Since undergoing a mastectomy at age 23, underwear shopping for Kamya Ghose has always ended in tears.

She doesn't want other young women to feel "like no one cared", so is designing mastectomy bras tailored for a younger customer.

Ms Ghose has developed a business plan for her brand #2sexy and Christchurch designer Emma Glasson is developing prototypes for bras that were more attractive to young women after a mastectomy.

Ms Ghose, a trained pilot and university student in Auckland, noticed an unusual lump in her left breast in June. A July mid-semester break in Christchurch with her family ended up being an extended stay after she told her mother about the lump.


"She said, 'Let's get a second ultra-sound', because the first was clear, and this one said the lump was suspicious.

"When my GP told me I couldn't believe it. I thought it was a mistake."

Ms Ghose was told she would need a mastectomy right away to remove the lump. Her left breast was removed, and the lump was discovered to be a ductal carcinoma in situ, a form of pre-cancer that was invasive.

"They said it definitely would have turned into cancer and spread. It would have killed me," she said.

Following the operation she was given funding to buy a prosthesis and bras with pouches the prosthesis can be slipped into.

She said her first trip to an underwear shop to find a bra was tough.

"I didn't get anything. I thought 'Wow, no one cares about me'.

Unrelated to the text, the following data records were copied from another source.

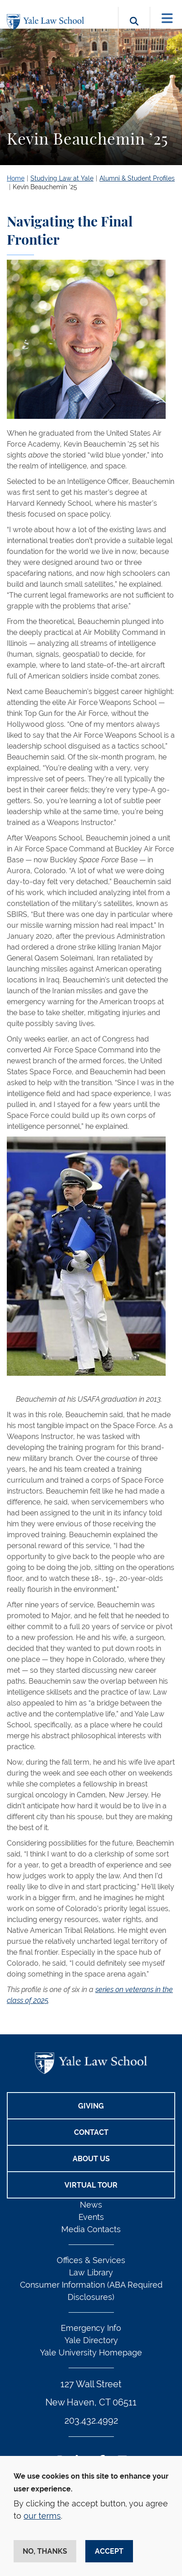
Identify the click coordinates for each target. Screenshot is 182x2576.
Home (16, 178)
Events (91, 2217)
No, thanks (45, 2551)
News (91, 2204)
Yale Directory (91, 2340)
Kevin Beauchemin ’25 (45, 187)
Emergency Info (91, 2328)
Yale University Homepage (91, 2352)
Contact (91, 2132)
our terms (42, 2516)
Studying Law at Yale (61, 178)
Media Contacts (91, 2229)
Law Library (91, 2272)
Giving (91, 2106)
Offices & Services (91, 2260)
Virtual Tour (91, 2185)
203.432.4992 (91, 2420)
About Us (91, 2158)
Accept (109, 2551)
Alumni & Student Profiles (137, 178)
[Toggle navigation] (167, 18)
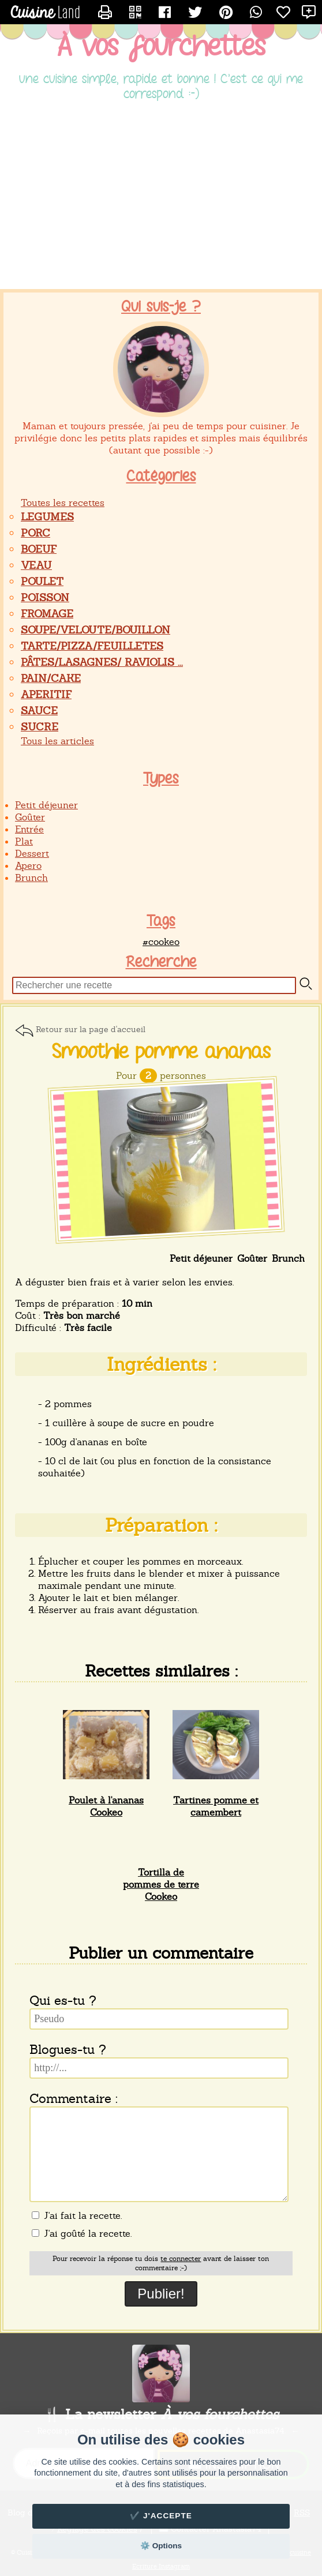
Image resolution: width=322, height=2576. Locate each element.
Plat (24, 841)
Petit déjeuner (46, 805)
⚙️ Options (161, 2545)
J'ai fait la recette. (77, 2216)
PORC (35, 532)
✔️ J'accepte (161, 2515)
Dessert (32, 854)
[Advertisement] (161, 197)
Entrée (29, 829)
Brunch (31, 878)
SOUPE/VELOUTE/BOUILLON (95, 629)
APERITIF (46, 694)
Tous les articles (57, 741)
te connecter (180, 2258)
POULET (42, 581)
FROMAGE (47, 613)
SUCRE (39, 726)
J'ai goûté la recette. (82, 2234)
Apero (28, 866)
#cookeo (161, 942)
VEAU (36, 565)
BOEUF (39, 549)
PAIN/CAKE (51, 678)
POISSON (45, 597)
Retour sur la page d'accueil (90, 1029)
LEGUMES (47, 516)
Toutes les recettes (62, 503)
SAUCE (39, 710)
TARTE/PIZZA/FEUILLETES (92, 646)
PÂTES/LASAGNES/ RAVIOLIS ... (102, 662)
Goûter (30, 817)
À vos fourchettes (161, 47)
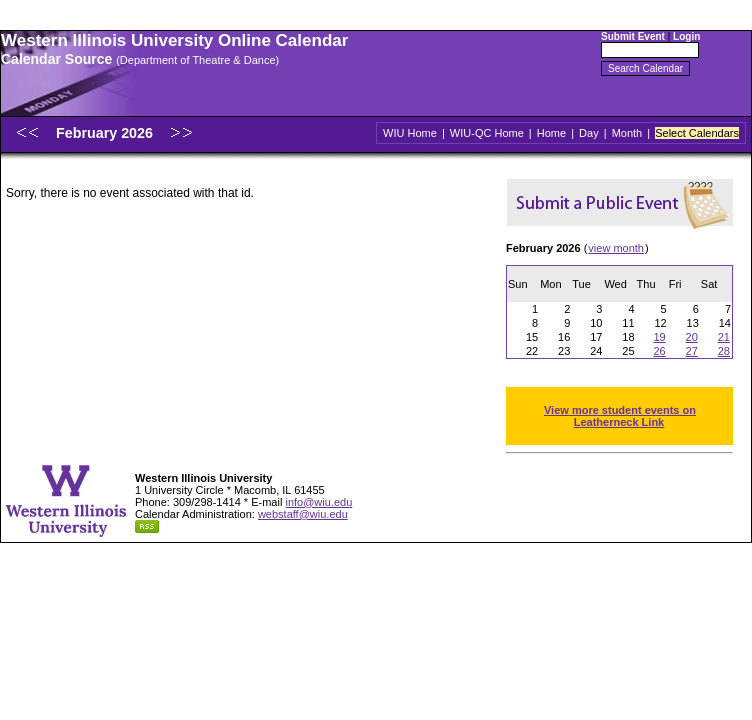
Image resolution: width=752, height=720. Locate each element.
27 (692, 351)
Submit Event (633, 36)
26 (659, 351)
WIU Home (410, 133)
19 (659, 337)
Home (551, 133)
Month (627, 133)
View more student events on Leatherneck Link (620, 416)
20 (692, 337)
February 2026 (106, 133)
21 (724, 337)
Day (589, 133)
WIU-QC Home (487, 133)
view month (616, 248)
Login (686, 36)
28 (724, 351)
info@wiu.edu (318, 502)
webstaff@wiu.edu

"They are all so big, and like old lady bras."

A photo that she took inside an underwear store especially for mastectomy bras shows an array of black, white and nude bras, with wide straps and large cups.

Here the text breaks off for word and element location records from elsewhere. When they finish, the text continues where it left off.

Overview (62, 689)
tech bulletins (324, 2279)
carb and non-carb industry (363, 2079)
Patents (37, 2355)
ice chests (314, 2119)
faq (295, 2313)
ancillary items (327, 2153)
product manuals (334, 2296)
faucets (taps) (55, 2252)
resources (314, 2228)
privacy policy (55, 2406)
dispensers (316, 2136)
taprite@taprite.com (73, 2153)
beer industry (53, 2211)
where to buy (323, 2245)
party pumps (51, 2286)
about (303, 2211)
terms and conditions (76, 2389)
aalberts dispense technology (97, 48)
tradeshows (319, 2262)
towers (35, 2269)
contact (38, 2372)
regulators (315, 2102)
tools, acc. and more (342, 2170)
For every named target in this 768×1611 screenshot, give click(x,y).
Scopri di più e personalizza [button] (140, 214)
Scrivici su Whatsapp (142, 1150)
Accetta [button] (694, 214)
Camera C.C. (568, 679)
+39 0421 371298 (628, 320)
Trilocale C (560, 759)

Ms Ghose said hardly any of the bras fitted her small frame and made her feel "disappointed in my body".

"I think confidence is what makes people attractive, and wearing nice lingerie really gives you that inner-confidence," she said.

Her goal with #2sexy, the name chosen to reference two breasts, is to "give women their sexy back" after undergoing a mastectomy.

"It's about empowering girls to feel good again."

She wrote a post in a Facebook group for breast cancer survivors that she was launching the business and got dozens of positive responses.

Women were asking for mastectomy bras that came in pretty colours, patterns and styles.

"We'll be able to add bows, lace and different colours. They won't be so big, so you can still wear singlets and other tops.

"I wish someone had done it for me, that's basically why I'm doing it."

English fashion designer Stella McCartney designed her own line of double mastectomy bras after the breast cancer death of her mother, aged 56.

But Ms Ghose said #2sexy will be more than just mastectomy bras - it will also provide peer-to-peer support and tips for women recovering from a mastectomy.

"There's so many things I wish people had told me, that I want to tell people about."

She is presenting her business proposal and sample bras to the Breast Cancer Foundation this month, and wants to find women willing to try her bras and participate in a photo shoot.